As for the verified purchase, it’s a technique called “brushing”. You make real purchases so you can leave fake ratings. Maybe you even return the items.

eBay has a similar problem where a new seller needs to get a lot of positive feedback. They start by selling very cheap things (say, $0.99 phone chargers) to pump up the number of transactions and 5 start ratings. After that they have a seller account that is valuable and can transfer it or do something else.

But this technique isn’t new. You can mess with the New York Times bestseller lists by buying your own book at NYT reporting stores. You make small purchases to fly under the corporate purchase radar.

You’ll never solve this problem though. It’s an arms race and the other side has much more incentive to game it. Neither does Amazon or eBay have incentives to change it. Purchasers get used to it but keep buying stuff. The people who get annoyed are the makers of rival products and they aren’t going to stop selling either.

I wasn’t aware of the extent of the eBay problem, and never heard it articulated before – yet as a teenager, I intuitively realized this and went so far as to sell some cheap items to build up my account reputation before selling a “large” item so it’d fetch a higher value. Couldn’t eBay simply weight the lower-dollar items less – but it sounds like perhaps they don’t?

Seems to be a very difficult marketplace for the honest seller today.

Something I have noticed many times, is large numbers of 4 and 5 star reviews for the wrong item. Sometimes the actual item that was reviewed is similar, which makes it harder to notice. Other times, it was quite obvious. Verified purchase seems pointless here, if the review of the purchased item isn’t the item under which the review is posted.

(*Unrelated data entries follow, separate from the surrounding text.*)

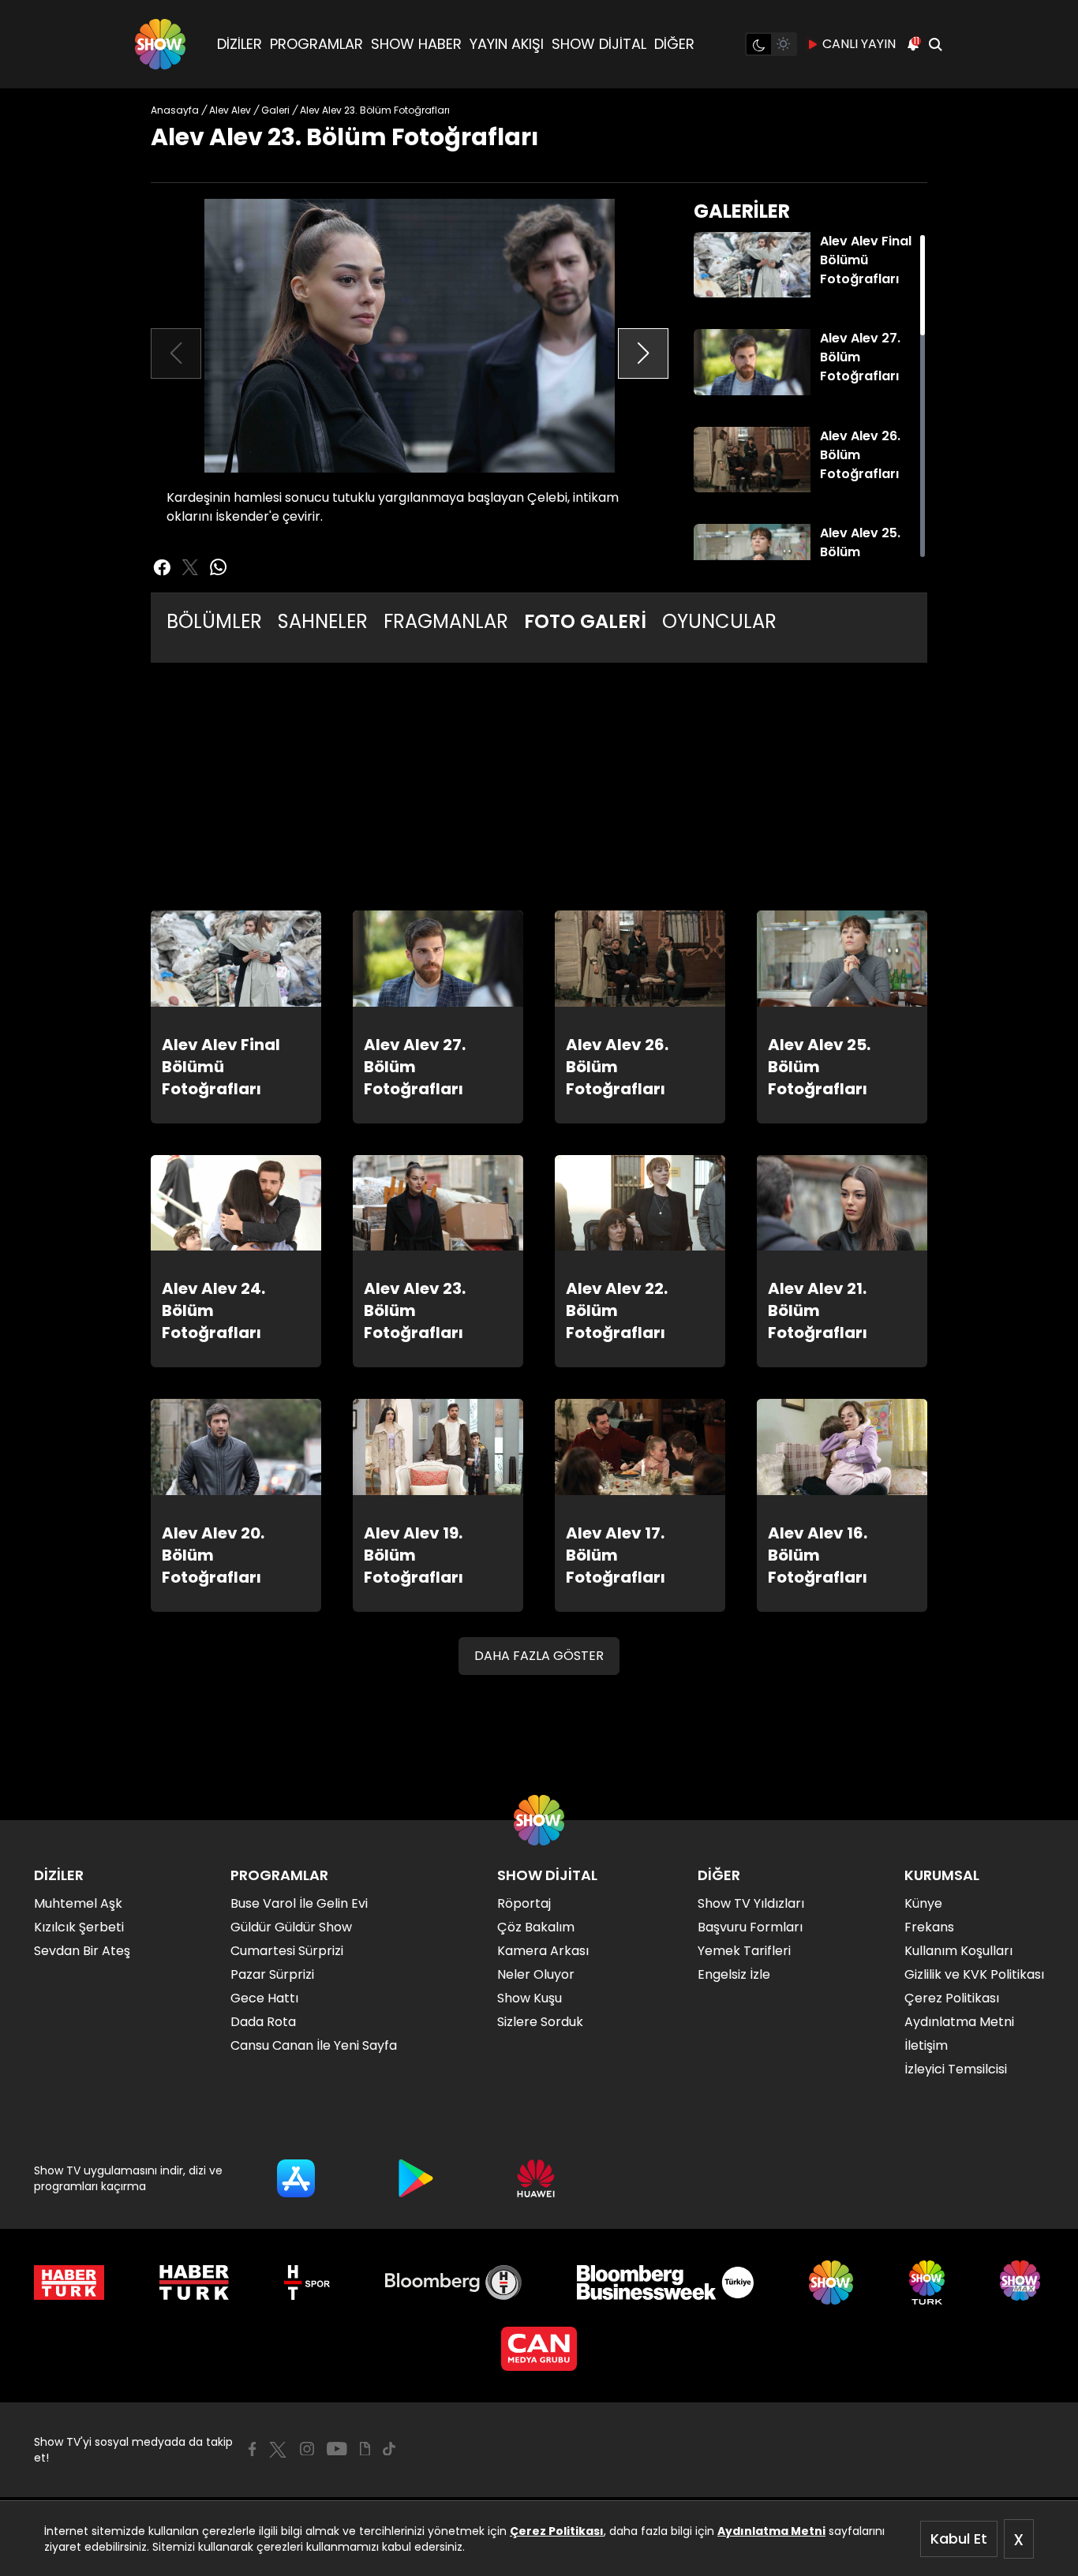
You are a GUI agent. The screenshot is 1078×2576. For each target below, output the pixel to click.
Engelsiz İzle (734, 1974)
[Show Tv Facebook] (252, 2449)
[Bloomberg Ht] (453, 2282)
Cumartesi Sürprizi (286, 1951)
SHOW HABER (416, 44)
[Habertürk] (69, 2282)
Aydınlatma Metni (771, 2531)
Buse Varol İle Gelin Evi (299, 1903)
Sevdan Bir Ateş (82, 1951)
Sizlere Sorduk (540, 2022)
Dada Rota (263, 2022)
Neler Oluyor (536, 1974)
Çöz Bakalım (536, 1927)
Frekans (929, 1927)
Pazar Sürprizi (272, 1974)
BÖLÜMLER (214, 621)
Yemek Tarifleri (744, 1951)
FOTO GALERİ (585, 621)
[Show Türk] (927, 2282)
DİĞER (674, 44)
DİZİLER (239, 44)
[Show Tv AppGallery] (535, 2178)
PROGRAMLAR (316, 44)
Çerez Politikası (557, 2531)
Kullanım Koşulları (958, 1951)
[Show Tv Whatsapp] (219, 567)
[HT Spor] (306, 2282)
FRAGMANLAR (446, 621)
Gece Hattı (264, 1998)
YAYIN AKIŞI (507, 44)
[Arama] (935, 44)
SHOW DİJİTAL (599, 44)
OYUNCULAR (719, 621)
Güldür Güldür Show (291, 1927)
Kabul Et (958, 2538)
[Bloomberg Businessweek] (665, 2282)
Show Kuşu (529, 1998)
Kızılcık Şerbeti (79, 1927)
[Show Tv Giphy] (365, 2449)
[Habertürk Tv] (194, 2282)
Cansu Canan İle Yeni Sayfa (313, 2045)
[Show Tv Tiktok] (389, 2449)
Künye (923, 1903)
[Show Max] (1022, 2282)
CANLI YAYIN (859, 44)
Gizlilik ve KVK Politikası (974, 1974)
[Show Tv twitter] (190, 567)
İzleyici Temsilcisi (955, 2069)
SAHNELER (323, 621)
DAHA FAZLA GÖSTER (539, 1656)
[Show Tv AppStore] (296, 2178)
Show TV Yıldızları (751, 1903)
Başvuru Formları (750, 1927)
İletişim (926, 2045)
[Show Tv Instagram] (307, 2449)
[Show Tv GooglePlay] (416, 2178)
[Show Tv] (160, 44)
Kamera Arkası (543, 1951)
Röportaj (524, 1903)
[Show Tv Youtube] (337, 2449)
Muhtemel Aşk (78, 1903)
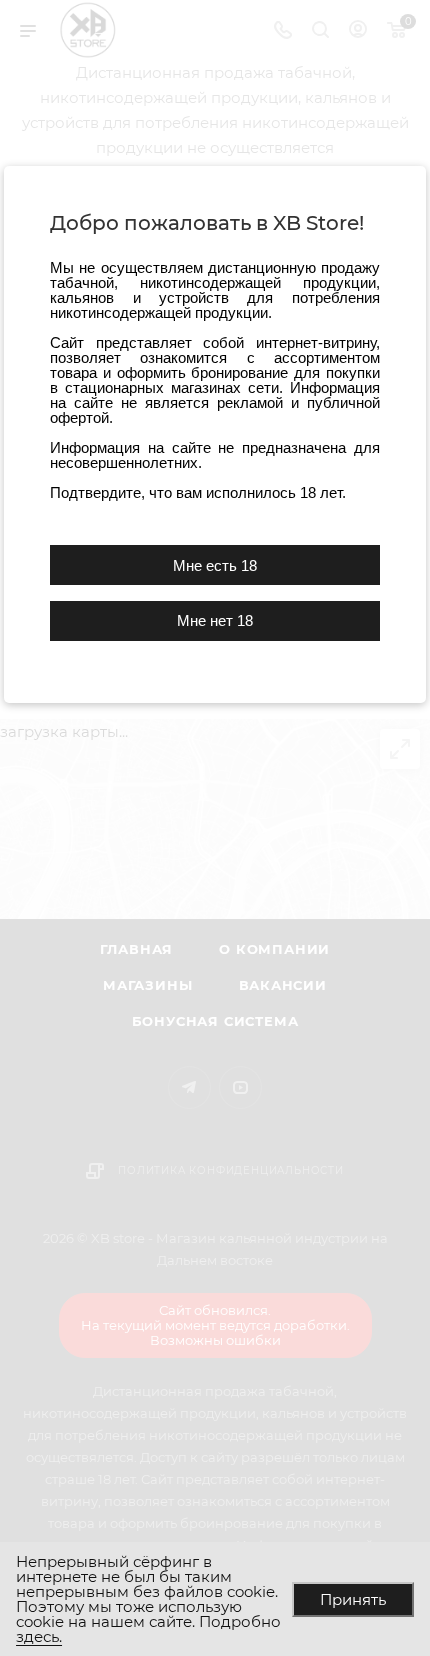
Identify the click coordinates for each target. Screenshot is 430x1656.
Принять (353, 1599)
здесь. (39, 1636)
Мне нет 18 (215, 620)
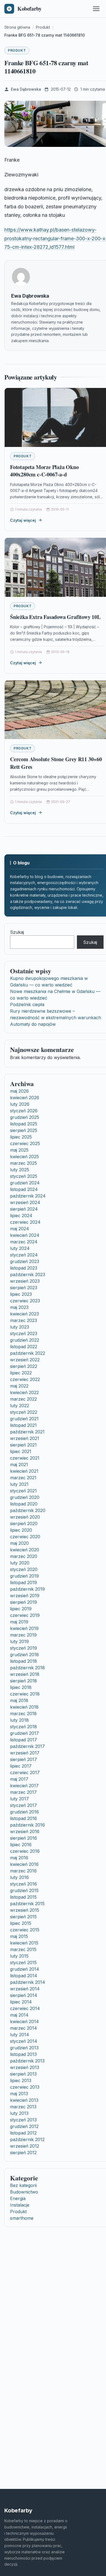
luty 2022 (19, 1405)
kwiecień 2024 (24, 1235)
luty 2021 (19, 1484)
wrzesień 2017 (24, 1753)
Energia (18, 2198)
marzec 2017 (23, 1792)
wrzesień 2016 (24, 1831)
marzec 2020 (23, 1556)
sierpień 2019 (23, 1602)
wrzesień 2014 (25, 1988)
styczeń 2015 (23, 1962)
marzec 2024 (24, 1241)
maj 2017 (19, 1779)
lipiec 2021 (20, 1451)
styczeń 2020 (24, 1569)
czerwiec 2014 (25, 2008)
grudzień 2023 (24, 1261)
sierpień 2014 (23, 1995)
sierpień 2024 (24, 1209)
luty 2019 (19, 1641)
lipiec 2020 (21, 1530)
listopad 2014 (23, 1975)
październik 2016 (27, 1825)
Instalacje (19, 2205)
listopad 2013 (23, 2054)
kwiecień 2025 (24, 1156)
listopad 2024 (24, 1189)
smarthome (21, 2218)
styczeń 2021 (23, 1490)
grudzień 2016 (24, 1812)
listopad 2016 (23, 1818)
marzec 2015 (23, 1949)
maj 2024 (19, 1228)
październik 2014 (27, 1982)
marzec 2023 (23, 1320)
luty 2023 (19, 1327)
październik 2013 (27, 2061)
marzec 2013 (23, 2106)
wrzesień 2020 (25, 1517)
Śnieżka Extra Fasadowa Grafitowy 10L (55, 617)
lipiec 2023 (21, 1294)
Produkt (17, 50)
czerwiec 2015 (24, 1929)
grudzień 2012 (24, 2126)
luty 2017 (19, 1798)
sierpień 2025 (23, 1130)
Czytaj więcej (23, 520)
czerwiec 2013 (24, 2087)
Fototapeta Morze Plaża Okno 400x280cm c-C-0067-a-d (44, 471)
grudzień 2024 (25, 1182)
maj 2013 (19, 2093)
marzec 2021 (23, 1477)
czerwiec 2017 (25, 1772)
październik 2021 (27, 1431)
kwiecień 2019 (24, 1628)
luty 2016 (19, 1877)
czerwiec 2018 (25, 1694)
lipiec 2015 (20, 1923)
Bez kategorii (23, 2185)
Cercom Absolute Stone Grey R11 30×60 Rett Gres (56, 763)
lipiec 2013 (20, 2080)
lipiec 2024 (21, 1215)
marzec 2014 (23, 2028)
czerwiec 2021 (24, 1458)
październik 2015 (27, 1903)
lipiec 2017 (21, 1766)
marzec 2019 (23, 1635)
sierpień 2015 (23, 1916)
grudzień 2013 (24, 2047)
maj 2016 (19, 1857)
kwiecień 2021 (24, 1471)
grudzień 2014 (24, 1969)
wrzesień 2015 (24, 1910)
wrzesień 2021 (24, 1438)
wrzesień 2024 (25, 1202)
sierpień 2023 (23, 1287)
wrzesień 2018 (24, 1674)
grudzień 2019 (24, 1576)
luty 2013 (19, 2113)
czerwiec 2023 (25, 1300)
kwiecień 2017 (24, 1785)
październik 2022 (27, 1353)
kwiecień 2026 (24, 1097)
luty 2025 (19, 1169)
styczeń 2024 (24, 1255)
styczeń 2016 (23, 1884)
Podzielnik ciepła (27, 1004)
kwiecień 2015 (24, 1943)
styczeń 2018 (23, 1726)
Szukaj (17, 932)
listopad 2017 (23, 1739)
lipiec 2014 (21, 2002)
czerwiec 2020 (25, 1536)
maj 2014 (19, 2015)
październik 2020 (27, 1510)
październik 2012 (27, 2139)
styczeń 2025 (23, 1176)
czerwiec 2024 (25, 1222)
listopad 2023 (23, 1268)
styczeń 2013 (23, 2120)
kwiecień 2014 (24, 2021)
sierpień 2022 (23, 1366)
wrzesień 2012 (24, 2146)
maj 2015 (19, 1936)
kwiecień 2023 (24, 1314)
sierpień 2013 (23, 2074)
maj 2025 (19, 1150)
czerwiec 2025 (25, 1143)
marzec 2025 (23, 1163)
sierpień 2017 (23, 1759)
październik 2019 (27, 1589)
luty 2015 (19, 1956)
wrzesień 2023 (25, 1281)
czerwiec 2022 (25, 1379)
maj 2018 (19, 1700)
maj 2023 (19, 1307)
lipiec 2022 (21, 1373)
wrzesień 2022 (25, 1359)
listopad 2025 (23, 1124)
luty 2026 (19, 1104)
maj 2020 (19, 1543)
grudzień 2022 (24, 1340)
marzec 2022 (23, 1399)
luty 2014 (19, 2034)
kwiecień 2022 (24, 1392)
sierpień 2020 (24, 1523)
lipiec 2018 (21, 1687)
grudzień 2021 (24, 1418)
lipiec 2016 (21, 1844)
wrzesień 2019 (24, 1595)
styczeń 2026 (24, 1110)
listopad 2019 (23, 1582)
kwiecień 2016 (24, 1864)
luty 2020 (19, 1563)
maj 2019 (19, 1622)
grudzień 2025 (24, 1117)
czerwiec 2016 (25, 1851)
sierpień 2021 (23, 1445)
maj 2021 (19, 1464)
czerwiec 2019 (25, 1615)
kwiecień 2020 (24, 1549)
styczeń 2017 (23, 1805)
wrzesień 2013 (24, 2067)
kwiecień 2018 (24, 1707)
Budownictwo (24, 2192)
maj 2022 (19, 1386)
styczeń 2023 (23, 1333)
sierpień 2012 (23, 2152)
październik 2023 (27, 1274)
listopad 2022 (23, 1346)
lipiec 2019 (21, 1608)
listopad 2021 (23, 1425)
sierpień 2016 (23, 1838)
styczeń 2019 (23, 1648)
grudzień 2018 (24, 1654)
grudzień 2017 (24, 1733)
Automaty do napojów (33, 1024)
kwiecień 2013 (24, 2100)
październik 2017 (27, 1746)
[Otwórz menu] (96, 8)
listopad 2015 (23, 1897)
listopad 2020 (24, 1504)
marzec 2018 (23, 1713)
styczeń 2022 (23, 1412)
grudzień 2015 (24, 1890)
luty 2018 (19, 1720)
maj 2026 (19, 1091)
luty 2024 (20, 1248)
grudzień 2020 (24, 1497)
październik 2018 (27, 1667)
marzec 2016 (23, 1871)
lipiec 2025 (21, 1137)
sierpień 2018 (23, 1680)
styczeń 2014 (23, 2041)
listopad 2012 (23, 2133)
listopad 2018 (23, 1661)
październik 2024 (28, 1196)
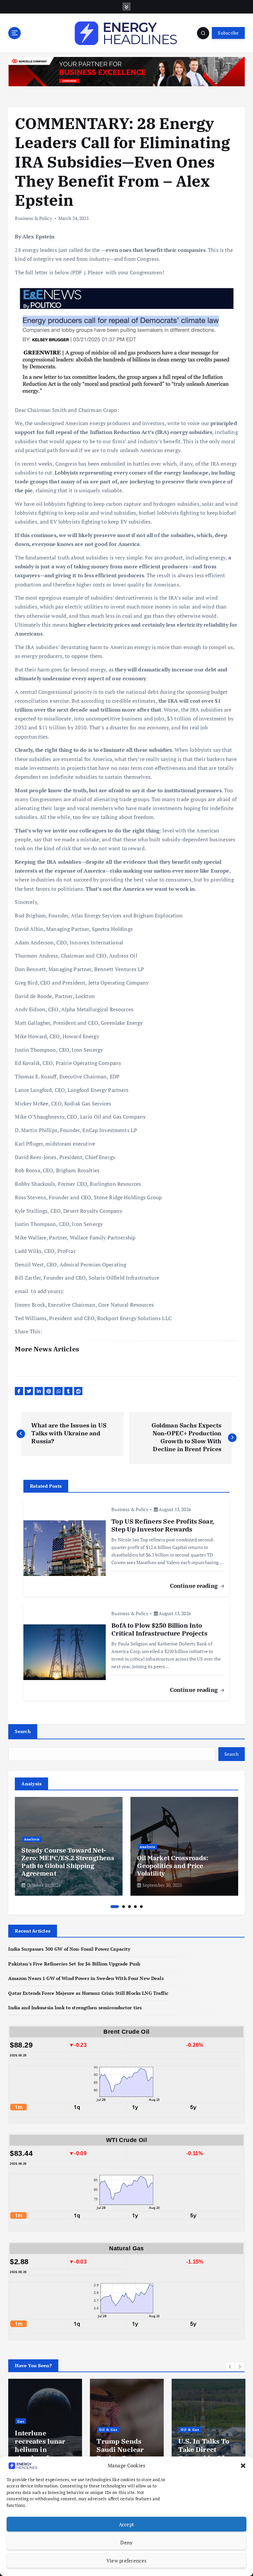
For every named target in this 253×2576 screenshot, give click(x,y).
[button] (243, 2465)
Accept (126, 2524)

This happens a lot when the seller lists multiple items (that aren’t even related) under the same umbrella listing. You know how you can sometimes select various options for an item? Sometimes, the seller makes those options completely different items. :facepalm:

There are exceptions, (as in the one posted above), but why shouldn’t paid reviews be seen as a form of marketing for some sellers. Truth is, if you’re a smaller seller in an over populated product category, your listing will often not be given a respectful amount of traffic, due to the A9 not acknowledging your listing. One of the few ways around this is to have a 5 star review and a specific amount of verified reviews. Especially when going up against established sellers with hundreds of reviews. I don’t have the answers, but I’d be curious to find out how some of you propose to balance the playing field that Amazon has set up.